Answer these questions about the Nike domain name dispute decision:
(a) What domain name is at issue?
(b) Who sits as Panelist?
(c) On what date did the National Arbitration Forum receive a hard copy of the Complaint?

### DOCUMENT EXTRACT
--------------------------------

Nike, Inc. v. Whois Agent c/o Whois Privacy Protection
Claim Number: FA0904001257814
Complainant is Nike, Inc. (“Complainant”), represented by David
J. Steele of Christie, Parker & Hale, LLP,
California, USA. Respondent is Whois Agent c/o Whois
Privacy Protection (“Respondent”),
REGISTRAR AND DISPUTED DOMAIN NAME
The domain name at issue is <nikeshop.com>, registered with XIAMEN ENAME NETWORK TECHNOLOGY CORPORATION LIMITED d/b/a ENAME CORP.
The undersigned certifies that she acted independently and impartially and that to the best of her knowledge she has no known conflict in serving as Panelist in this proceeding. Hon. Carolyn Marks Johnson sits as Panelist.
Complainant submitted a Complaint to the National Arbitration Forum electronically April 15, 2009; the National Arbitration Forum received a hard copy of the Complaint April 16, 2009.

--------------------------------

### DATASET EXTRACT
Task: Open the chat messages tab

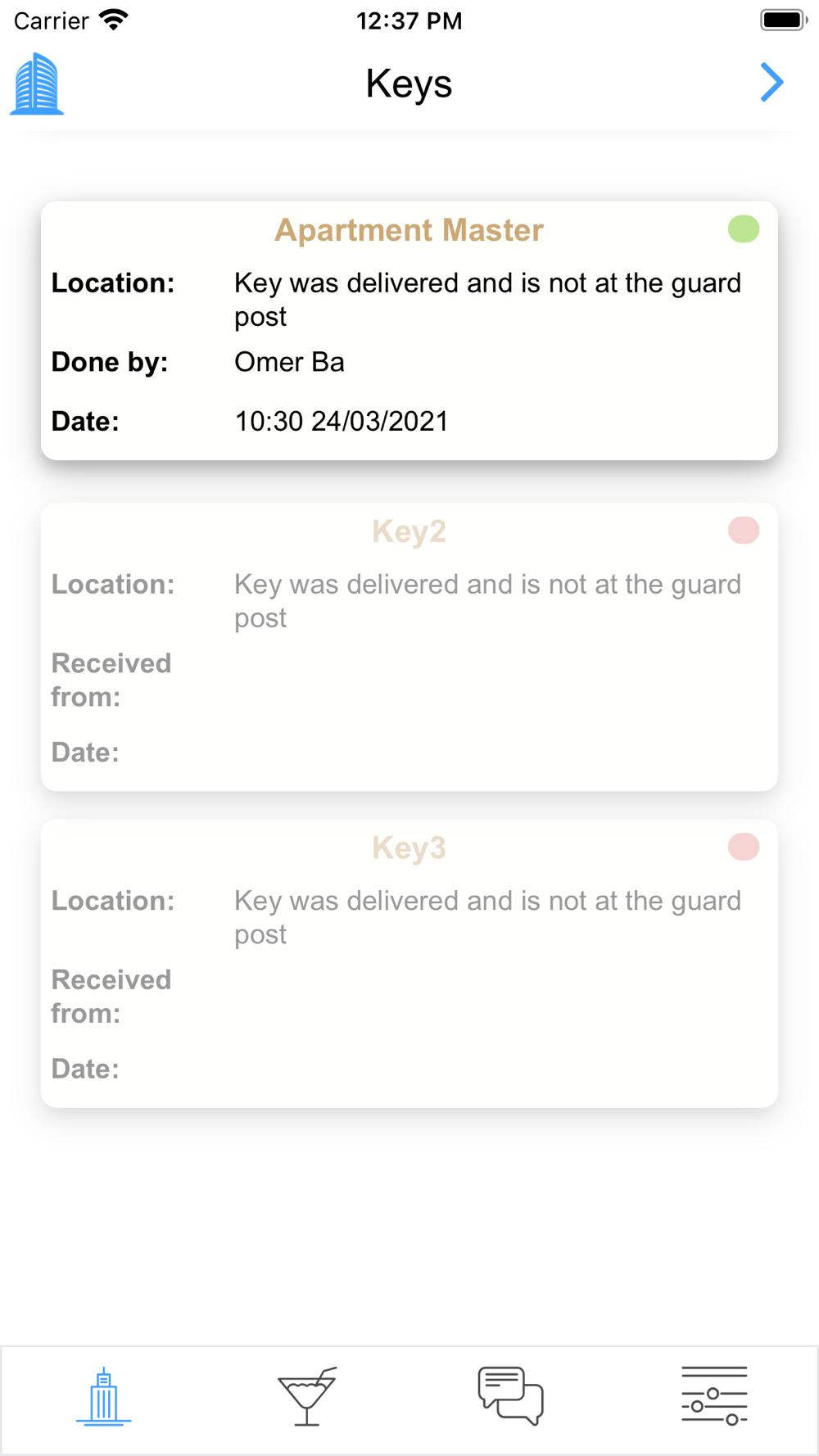Action: (x=511, y=1396)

--------------------------------

### WRITTEN ANSWER
(a) <nikeshop.com>
(b) Hon. Carolyn Marks Johnson
(c) April 16, 2009